ABSTRACT

The house where Leopold and Molly live is worth more than theusual attention we might devote to a house in fiction. In a sense the house on Eccles Street, which was demolished in the 1960s, isn’t so much fictional as factual, or, rather, historical. Indeed, its realistic texture casts a shadow over our reading of Ulysses. So becoming acquainted with the house can be rewarding not only in itself but also for the light it sheds on the characters themselves. Joyce we know delighted in playing with the relationship between reality and fiction, and as a result the more we know about the reality he’s employing the more we know about the fiction he’s creating. Of course, we have to pinch ourselves occasionally and remember that Ulysses is a work of fiction, that the Blooms never existed and that the house on Eccles Street was never occupied by them.
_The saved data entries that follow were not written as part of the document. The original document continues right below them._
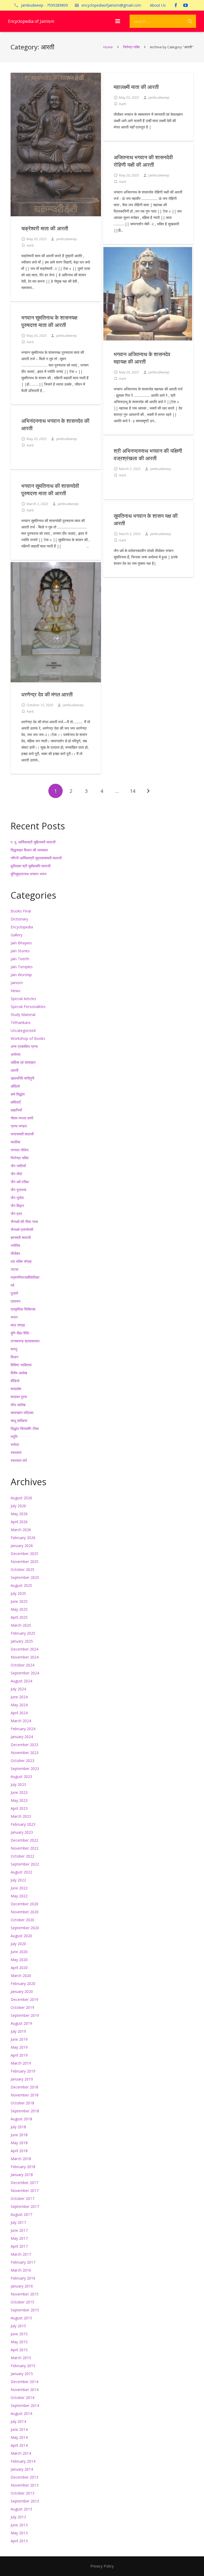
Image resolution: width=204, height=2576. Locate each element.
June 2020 (19, 1951)
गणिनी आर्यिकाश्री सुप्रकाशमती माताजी (36, 857)
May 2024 (19, 1704)
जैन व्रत (16, 1213)
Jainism (17, 982)
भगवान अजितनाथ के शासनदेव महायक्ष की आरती (142, 358)
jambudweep (66, 239)
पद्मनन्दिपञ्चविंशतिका (25, 1277)
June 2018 (19, 2134)
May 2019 (19, 2047)
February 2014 (23, 2461)
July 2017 (18, 2222)
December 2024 (24, 1649)
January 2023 (22, 1832)
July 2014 (18, 2421)
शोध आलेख (18, 1404)
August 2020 (21, 1935)
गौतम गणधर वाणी (22, 1118)
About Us (158, 5)
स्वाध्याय (16, 1452)
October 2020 (22, 1919)
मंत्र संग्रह (18, 1325)
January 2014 (22, 2469)
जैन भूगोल (17, 1197)
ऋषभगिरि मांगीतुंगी (22, 1078)
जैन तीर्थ (16, 1173)
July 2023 (18, 1784)
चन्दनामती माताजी (22, 1133)
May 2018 (19, 2142)
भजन (14, 1317)
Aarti (30, 245)
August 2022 (21, 1872)
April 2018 (19, 2150)
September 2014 (25, 2405)
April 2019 (19, 2055)
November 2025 (25, 1561)
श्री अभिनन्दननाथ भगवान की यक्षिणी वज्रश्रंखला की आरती (148, 454)
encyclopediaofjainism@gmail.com (111, 5)
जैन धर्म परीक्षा (20, 1181)
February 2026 (23, 1537)
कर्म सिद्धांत (18, 1094)
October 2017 (22, 2198)
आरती (14, 1070)
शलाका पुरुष (19, 1396)
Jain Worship (21, 974)
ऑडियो (15, 1086)
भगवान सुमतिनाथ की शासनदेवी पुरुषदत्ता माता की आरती (50, 489)
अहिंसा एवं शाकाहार (23, 1062)
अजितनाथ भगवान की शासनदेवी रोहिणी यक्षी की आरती (143, 161)
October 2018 (22, 2102)
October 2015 (22, 2301)
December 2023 (24, 1744)
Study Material (23, 1014)
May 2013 (19, 2532)
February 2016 (23, 2278)
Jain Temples (22, 966)
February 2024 (23, 1728)
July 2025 (18, 1593)
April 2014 (19, 2445)
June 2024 (19, 1696)
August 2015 (21, 2317)
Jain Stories (20, 950)
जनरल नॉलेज (19, 1149)
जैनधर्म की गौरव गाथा (24, 1221)
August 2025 (21, 1585)
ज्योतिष (15, 1245)
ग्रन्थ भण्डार (19, 1125)
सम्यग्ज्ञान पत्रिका (22, 1412)
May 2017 (19, 2238)
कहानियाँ (16, 1110)
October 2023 (22, 1760)
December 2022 (24, 1840)
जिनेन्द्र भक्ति (131, 47)
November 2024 (25, 1657)
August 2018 (21, 2118)
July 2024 (18, 1688)
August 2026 (21, 1497)
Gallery (16, 934)
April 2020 (19, 1967)
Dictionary (19, 918)
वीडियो (15, 1380)
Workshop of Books (28, 1038)
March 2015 (21, 2357)
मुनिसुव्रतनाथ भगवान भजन (28, 873)
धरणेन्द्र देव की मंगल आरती (47, 694)
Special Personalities (28, 1006)
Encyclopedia (22, 926)
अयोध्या (15, 1054)
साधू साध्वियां (19, 1420)
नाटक (14, 1269)
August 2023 (21, 1776)
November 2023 (25, 1752)
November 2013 (25, 2485)
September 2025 (25, 1577)
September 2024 (25, 1672)
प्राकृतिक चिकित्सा (23, 1309)
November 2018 (25, 2094)
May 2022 (19, 1895)
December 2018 (24, 2087)
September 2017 (25, 2206)
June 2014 (19, 2429)
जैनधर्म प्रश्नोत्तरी (22, 1229)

But that, too, is part of the enjoyment in reading Joyce, a process of entanglement and disentanglement. There is something else, for in reconstructing the stage-set for Ulysses we can discern how the pieces fit together and relate to each other. Indeed, as we move ever further away from that period we can derive yet more pleasure from what might be called historical excavation work. Oh, so this is how people lived at that time, before the coming of the cinema, radio, television. Equally, the extraordinary attention to everyday life in Ulysses means that the novel can be used to reconstruct what life was like in the Edwardian period, so that in getting close to Bloom’s immediate environment we are getting close to a whole world which, like the house itself, has now passed.